━━━━━ RECORDS PROVIDED ━━━━━
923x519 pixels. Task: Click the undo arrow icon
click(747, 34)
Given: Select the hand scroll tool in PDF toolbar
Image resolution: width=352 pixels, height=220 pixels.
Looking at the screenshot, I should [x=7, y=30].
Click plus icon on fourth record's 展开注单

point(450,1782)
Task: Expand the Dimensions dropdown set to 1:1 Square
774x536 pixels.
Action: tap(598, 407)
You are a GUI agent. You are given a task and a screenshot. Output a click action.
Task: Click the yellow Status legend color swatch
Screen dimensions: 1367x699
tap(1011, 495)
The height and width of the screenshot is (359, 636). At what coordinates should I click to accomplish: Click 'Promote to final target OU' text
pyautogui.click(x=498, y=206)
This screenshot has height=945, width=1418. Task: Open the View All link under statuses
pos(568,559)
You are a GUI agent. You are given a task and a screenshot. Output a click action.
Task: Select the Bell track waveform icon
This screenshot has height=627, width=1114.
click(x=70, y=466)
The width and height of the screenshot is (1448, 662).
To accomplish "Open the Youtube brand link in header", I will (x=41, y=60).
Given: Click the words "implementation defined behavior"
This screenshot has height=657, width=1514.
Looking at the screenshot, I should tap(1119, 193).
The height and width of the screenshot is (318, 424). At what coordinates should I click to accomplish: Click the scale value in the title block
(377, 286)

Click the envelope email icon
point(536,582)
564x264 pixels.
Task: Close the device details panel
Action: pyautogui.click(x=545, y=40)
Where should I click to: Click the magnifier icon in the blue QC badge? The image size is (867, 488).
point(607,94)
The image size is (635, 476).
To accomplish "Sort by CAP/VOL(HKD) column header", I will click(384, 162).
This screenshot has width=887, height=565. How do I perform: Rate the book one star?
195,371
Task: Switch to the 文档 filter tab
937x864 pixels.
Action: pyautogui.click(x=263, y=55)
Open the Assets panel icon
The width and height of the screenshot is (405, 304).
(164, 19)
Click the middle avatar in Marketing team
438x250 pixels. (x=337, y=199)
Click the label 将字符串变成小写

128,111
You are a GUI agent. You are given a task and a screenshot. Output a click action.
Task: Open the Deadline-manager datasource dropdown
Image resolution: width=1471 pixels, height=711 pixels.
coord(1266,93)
━━━━━
TASK STATEMENT: Take the listing above from its first line through the line containing "Task: Select the Bell track waveform icon", and transcribe that stretch exactly, with no other lines.

TASK RESULT:
923x519 pixels. Task: Click the undo arrow icon
click(747, 34)
Given: Select the hand scroll tool in PDF toolbar
Image resolution: width=352 pixels, height=220 pixels.
Looking at the screenshot, I should [x=7, y=30].
Click plus icon on fourth record's 展开注单

point(450,1782)
Task: Expand the Dimensions dropdown set to 1:1 Square
774x536 pixels.
Action: tap(598, 407)
You are a GUI agent. You are given a task and a screenshot. Output a click action.
Task: Click the yellow Status legend color swatch
Screen dimensions: 1367x699
tap(1011, 495)
The height and width of the screenshot is (359, 636). At what coordinates should I click to accomplish: Click 'Promote to final target OU' text
pyautogui.click(x=498, y=206)
This screenshot has height=945, width=1418. Task: Open the View All link under statuses
pos(568,559)
You are a GUI agent. You are given a task and a screenshot. Output a click action.
Task: Select the Bell track waveform icon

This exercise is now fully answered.